### THE TASK:
Print the material below word for word, keeping every line unchanged.

━━━━━ DATA ENTRIES ━━━━━

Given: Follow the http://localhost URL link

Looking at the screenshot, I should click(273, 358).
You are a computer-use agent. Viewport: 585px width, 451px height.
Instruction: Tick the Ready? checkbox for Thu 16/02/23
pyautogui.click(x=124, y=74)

━━━━━

### CORRECT ANSWER:
Given: Follow the http://localhost URL link

Looking at the screenshot, I should click(273, 358).
You are a computer-use agent. Viewport: 585px width, 451px height.
Instruction: Tick the Ready? checkbox for Thu 16/02/23
pyautogui.click(x=124, y=74)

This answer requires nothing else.